In the data below, count every line that holds the string "agent" and reply with the number alone.
[[ Dataset records, beginning ]]
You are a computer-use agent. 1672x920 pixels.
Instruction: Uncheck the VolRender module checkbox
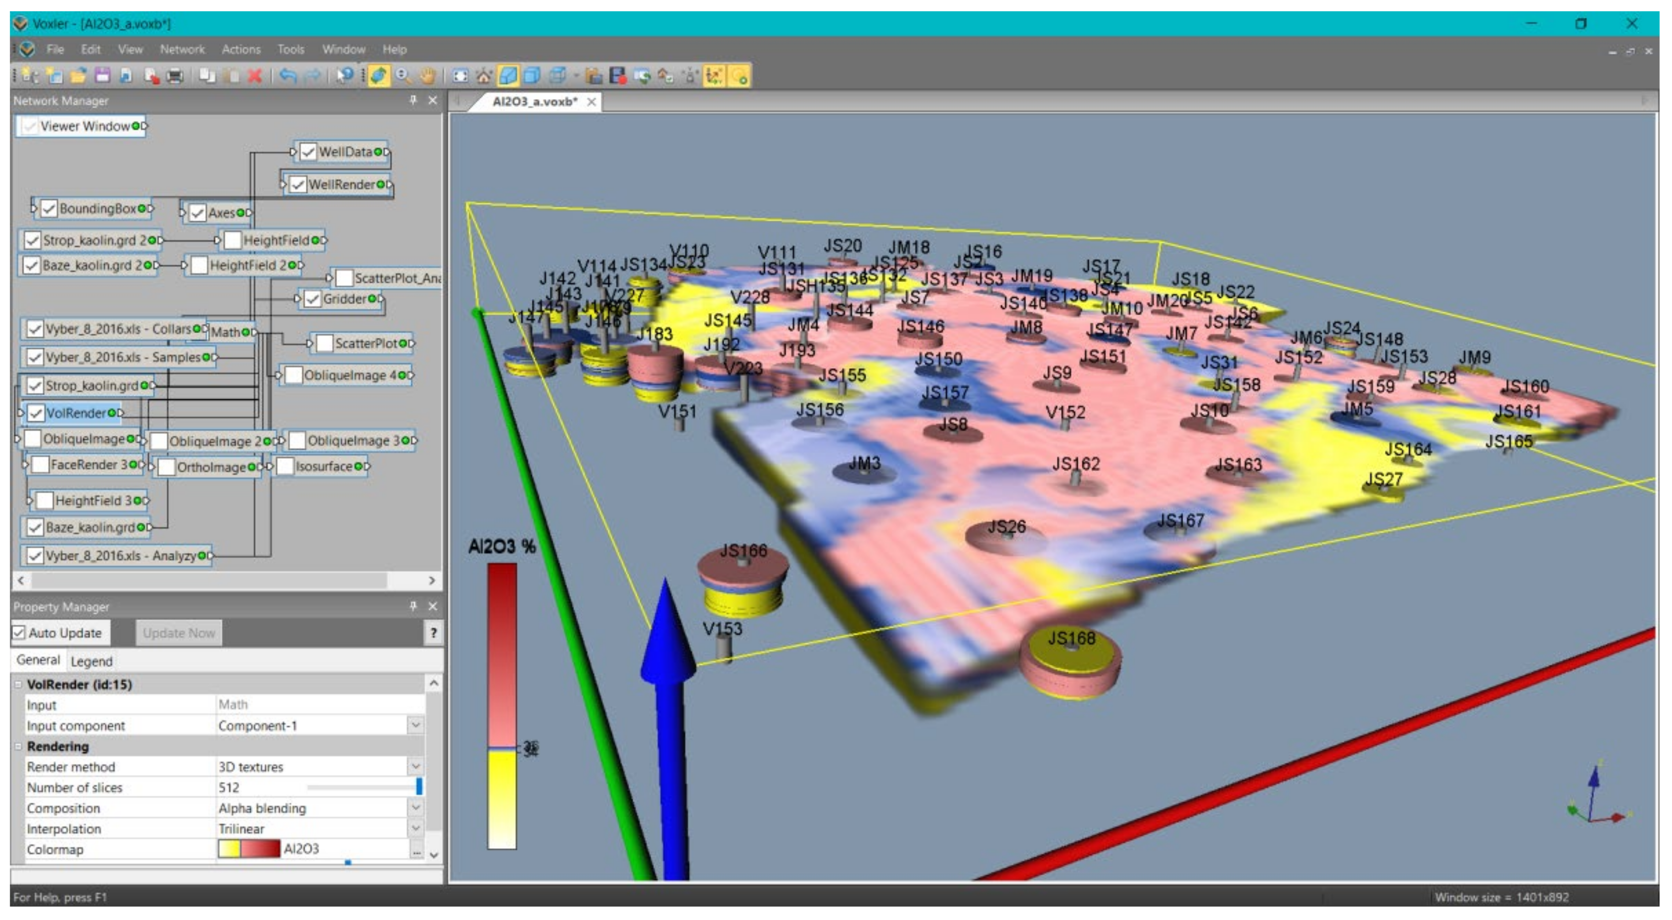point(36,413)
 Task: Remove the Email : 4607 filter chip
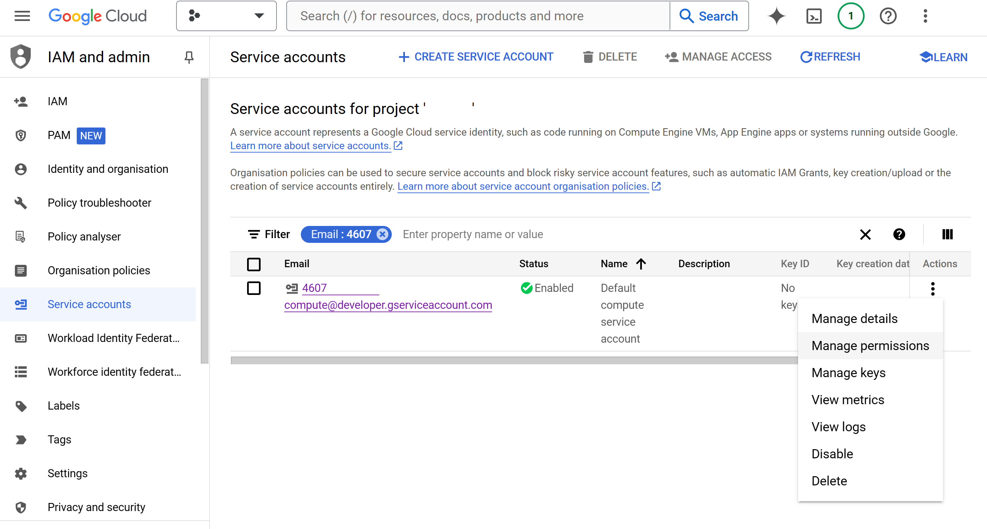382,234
[[ Dataset records, end ]]
[[ Dataset records, beginning ]]
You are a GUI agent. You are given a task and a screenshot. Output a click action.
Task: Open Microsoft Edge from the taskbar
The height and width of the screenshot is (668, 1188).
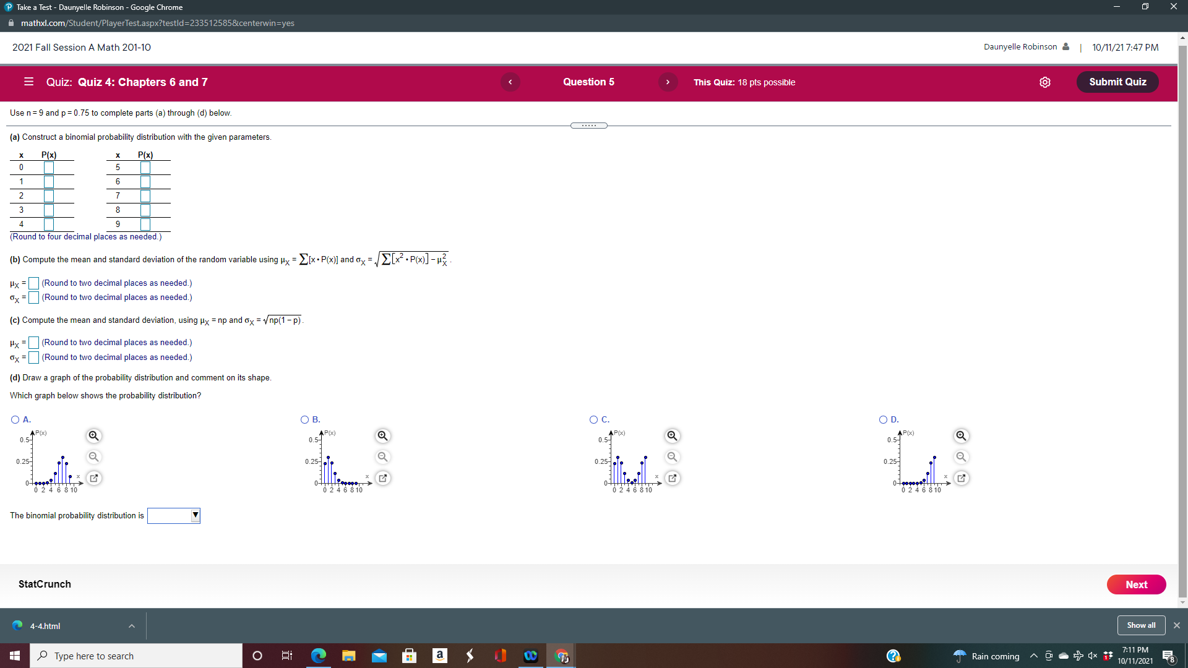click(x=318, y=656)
[[ Dataset records, end ]]
*Exercise response*:
2